# [What to work on]
What is needed is a word-for-word transcription of every record below.

Collected data:
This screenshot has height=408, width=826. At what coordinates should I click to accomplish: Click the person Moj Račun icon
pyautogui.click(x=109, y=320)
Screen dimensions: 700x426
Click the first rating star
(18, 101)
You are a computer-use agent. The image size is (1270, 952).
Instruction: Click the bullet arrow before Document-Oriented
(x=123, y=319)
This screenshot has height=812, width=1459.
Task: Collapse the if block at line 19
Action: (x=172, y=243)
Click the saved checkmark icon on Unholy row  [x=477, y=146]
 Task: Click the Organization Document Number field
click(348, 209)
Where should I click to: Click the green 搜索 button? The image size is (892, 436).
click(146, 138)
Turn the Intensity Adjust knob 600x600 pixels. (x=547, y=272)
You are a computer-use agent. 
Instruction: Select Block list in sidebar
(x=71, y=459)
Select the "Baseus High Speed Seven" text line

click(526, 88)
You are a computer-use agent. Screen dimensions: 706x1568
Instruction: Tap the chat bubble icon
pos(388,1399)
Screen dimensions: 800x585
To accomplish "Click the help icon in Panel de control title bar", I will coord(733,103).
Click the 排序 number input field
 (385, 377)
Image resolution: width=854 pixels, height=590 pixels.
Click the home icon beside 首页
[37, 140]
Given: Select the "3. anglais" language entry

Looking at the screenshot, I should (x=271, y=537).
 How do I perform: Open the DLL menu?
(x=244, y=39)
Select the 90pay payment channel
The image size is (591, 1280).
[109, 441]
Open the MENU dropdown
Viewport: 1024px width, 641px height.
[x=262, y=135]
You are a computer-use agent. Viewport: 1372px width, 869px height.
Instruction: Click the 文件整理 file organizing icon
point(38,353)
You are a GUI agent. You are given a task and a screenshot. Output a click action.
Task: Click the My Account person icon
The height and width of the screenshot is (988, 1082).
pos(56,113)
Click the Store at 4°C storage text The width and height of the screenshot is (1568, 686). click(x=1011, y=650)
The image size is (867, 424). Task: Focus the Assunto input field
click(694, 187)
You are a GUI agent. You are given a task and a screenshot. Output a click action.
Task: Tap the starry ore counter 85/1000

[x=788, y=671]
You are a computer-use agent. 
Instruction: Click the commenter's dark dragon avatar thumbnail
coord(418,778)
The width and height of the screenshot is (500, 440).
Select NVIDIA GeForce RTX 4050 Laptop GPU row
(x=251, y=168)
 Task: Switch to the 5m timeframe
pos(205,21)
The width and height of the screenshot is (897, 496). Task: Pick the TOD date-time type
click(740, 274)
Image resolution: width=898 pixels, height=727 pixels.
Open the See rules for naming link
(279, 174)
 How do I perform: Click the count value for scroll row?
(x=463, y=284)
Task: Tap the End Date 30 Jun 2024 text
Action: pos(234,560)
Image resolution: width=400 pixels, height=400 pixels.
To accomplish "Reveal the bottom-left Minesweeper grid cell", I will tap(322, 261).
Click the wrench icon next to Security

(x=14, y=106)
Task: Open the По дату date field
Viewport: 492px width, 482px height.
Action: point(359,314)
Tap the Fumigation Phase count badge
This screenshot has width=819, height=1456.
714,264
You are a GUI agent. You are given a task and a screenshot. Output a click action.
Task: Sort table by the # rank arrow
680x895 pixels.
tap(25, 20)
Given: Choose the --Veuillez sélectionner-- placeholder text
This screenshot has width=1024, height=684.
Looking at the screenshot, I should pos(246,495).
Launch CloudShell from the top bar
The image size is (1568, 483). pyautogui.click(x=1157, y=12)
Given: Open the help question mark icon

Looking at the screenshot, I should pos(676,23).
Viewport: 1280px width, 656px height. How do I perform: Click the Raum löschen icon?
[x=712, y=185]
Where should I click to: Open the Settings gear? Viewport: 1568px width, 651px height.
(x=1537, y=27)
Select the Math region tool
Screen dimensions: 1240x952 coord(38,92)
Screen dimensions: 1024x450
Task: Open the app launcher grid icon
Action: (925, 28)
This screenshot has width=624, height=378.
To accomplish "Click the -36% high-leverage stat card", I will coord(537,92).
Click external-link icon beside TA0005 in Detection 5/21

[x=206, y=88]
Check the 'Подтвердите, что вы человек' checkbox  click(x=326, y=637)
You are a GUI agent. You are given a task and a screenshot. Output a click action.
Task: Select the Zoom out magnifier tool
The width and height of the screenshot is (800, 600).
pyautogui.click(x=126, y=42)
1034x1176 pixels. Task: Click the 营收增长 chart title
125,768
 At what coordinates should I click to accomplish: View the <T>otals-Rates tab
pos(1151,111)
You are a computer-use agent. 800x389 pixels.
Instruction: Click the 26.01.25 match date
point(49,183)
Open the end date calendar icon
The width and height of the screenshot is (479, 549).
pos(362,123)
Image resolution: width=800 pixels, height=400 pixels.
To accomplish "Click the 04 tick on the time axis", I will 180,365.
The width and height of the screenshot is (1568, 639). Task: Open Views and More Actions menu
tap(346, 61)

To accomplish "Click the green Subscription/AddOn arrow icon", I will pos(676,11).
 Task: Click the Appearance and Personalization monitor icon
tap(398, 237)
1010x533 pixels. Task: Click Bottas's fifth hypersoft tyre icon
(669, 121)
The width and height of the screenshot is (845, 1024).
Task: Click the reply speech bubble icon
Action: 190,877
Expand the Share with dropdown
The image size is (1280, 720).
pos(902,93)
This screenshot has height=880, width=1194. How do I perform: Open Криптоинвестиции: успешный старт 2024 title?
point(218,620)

# [Result for this task]
This screenshot has height=408, width=826. At what coordinates should I click to accomplish: Click the person Moj Račun icon
pyautogui.click(x=109, y=320)
Screen dimensions: 700x426
Click the first rating star
(18, 101)
You are a computer-use agent. The image size is (1270, 952).
Instruction: Click the bullet arrow before Document-Oriented
(x=123, y=319)
This screenshot has height=812, width=1459.
Task: Collapse the if block at line 19
Action: (x=172, y=243)
Click the saved checkmark icon on Unholy row  [x=477, y=146]
 Task: Click the Organization Document Number field
click(348, 209)
Where should I click to: Click the green 搜索 button? The image size is (892, 436).
click(146, 138)
Turn the Intensity Adjust knob 600x600 pixels. (x=547, y=272)
You are a computer-use agent. 
Instruction: Select Block list in sidebar
(x=71, y=459)
Select the "Baseus High Speed Seven" text line

click(526, 88)
You are a computer-use agent. Screen dimensions: 706x1568
Instruction: Tap the chat bubble icon
pos(388,1399)
Screen dimensions: 800x585
To accomplish "Click the help icon in Panel de control title bar", I will coord(733,103).
Click the 排序 number input field
 (385, 377)
Image resolution: width=854 pixels, height=590 pixels.
Click the home icon beside 首页
[37, 140]
Given: Select the "3. anglais" language entry

Looking at the screenshot, I should (x=271, y=537).
 How do I perform: Open the DLL menu?
(x=244, y=39)
Select the 90pay payment channel
The image size is (591, 1280).
[109, 441]
Open the MENU dropdown
Viewport: 1024px width, 641px height.
[x=262, y=135]
You are a computer-use agent. Viewport: 1372px width, 869px height.
Instruction: Click the 文件整理 file organizing icon
point(38,353)
You are a GUI agent. You are given a task and a screenshot. Output a click action.
Task: Click the My Account person icon
The height and width of the screenshot is (988, 1082).
pos(56,113)
Click the Store at 4°C storage text The width and height of the screenshot is (1568, 686). click(x=1011, y=650)
The image size is (867, 424). Task: Focus the Assunto input field
click(694, 187)
You are a GUI agent. You are given a task and a screenshot. Output a click action.
Task: Tap the starry ore counter 85/1000

[x=788, y=671]
You are a computer-use agent. 
Instruction: Click the commenter's dark dragon avatar thumbnail
coord(418,778)
The width and height of the screenshot is (500, 440).
Select NVIDIA GeForce RTX 4050 Laptop GPU row
(x=251, y=168)
 Task: Switch to the 5m timeframe
pos(205,21)
The width and height of the screenshot is (897, 496). Task: Pick the TOD date-time type
click(740, 274)
Image resolution: width=898 pixels, height=727 pixels.
Open the See rules for naming link
(279, 174)
 How do I perform: Click the count value for scroll row?
(x=463, y=284)
Task: Tap the End Date 30 Jun 2024 text
Action: pos(234,560)
Image resolution: width=400 pixels, height=400 pixels.
To accomplish "Reveal the bottom-left Minesweeper grid cell", I will tap(322, 261).
Click the wrench icon next to Security

(x=14, y=106)
Task: Open the По дату date field
Viewport: 492px width, 482px height.
Action: point(359,314)
Tap the Fumigation Phase count badge
This screenshot has width=819, height=1456.
714,264
You are a GUI agent. You are given a task and a screenshot. Output a click action.
Task: Sort table by the # rank arrow
680x895 pixels.
tap(25, 20)
Given: Choose the --Veuillez sélectionner-- placeholder text
This screenshot has width=1024, height=684.
Looking at the screenshot, I should pos(246,495).
Launch CloudShell from the top bar
The image size is (1568, 483). pyautogui.click(x=1157, y=12)
Given: Open the help question mark icon

Looking at the screenshot, I should pos(676,23).
Viewport: 1280px width, 656px height. How do I perform: Click the Raum löschen icon?
[x=712, y=185]
Where should I click to: Open the Settings gear? Viewport: 1568px width, 651px height.
(x=1537, y=27)
Select the Math region tool
Screen dimensions: 1240x952 coord(38,92)
Screen dimensions: 1024x450
Task: Open the app launcher grid icon
Action: (925, 28)
This screenshot has width=624, height=378.
To accomplish "Click the -36% high-leverage stat card", I will coord(537,92).
Click external-link icon beside TA0005 in Detection 5/21

[x=206, y=88]
Check the 'Подтвердите, что вы человек' checkbox  click(x=326, y=637)
You are a GUI agent. You are given a task and a screenshot. Output a click action.
Task: Select the Zoom out magnifier tool
The width and height of the screenshot is (800, 600).
pyautogui.click(x=126, y=42)
1034x1176 pixels. Task: Click the 营收增长 chart title
125,768
 At what coordinates should I click to accomplish: View the <T>otals-Rates tab
pos(1151,111)
You are a computer-use agent. 800x389 pixels.
Instruction: Click the 26.01.25 match date
point(49,183)
Open the end date calendar icon
The width and height of the screenshot is (479, 549).
pos(362,123)
Image resolution: width=800 pixels, height=400 pixels.
To accomplish "Click the 04 tick on the time axis", I will 180,365.
The width and height of the screenshot is (1568, 639). Task: Open Views and More Actions menu
tap(346, 61)

To accomplish "Click the green Subscription/AddOn arrow icon", I will pos(676,11).
 Task: Click the Appearance and Personalization monitor icon
tap(398, 237)
1010x533 pixels. Task: Click Bottas's fifth hypersoft tyre icon
(669, 121)
The width and height of the screenshot is (845, 1024).
Task: Click the reply speech bubble icon
Action: 190,877
Expand the Share with dropdown
The image size is (1280, 720).
pos(902,93)
This screenshot has height=880, width=1194. How do I perform: Open Криптоинвестиции: успешный старт 2024 title?
point(218,620)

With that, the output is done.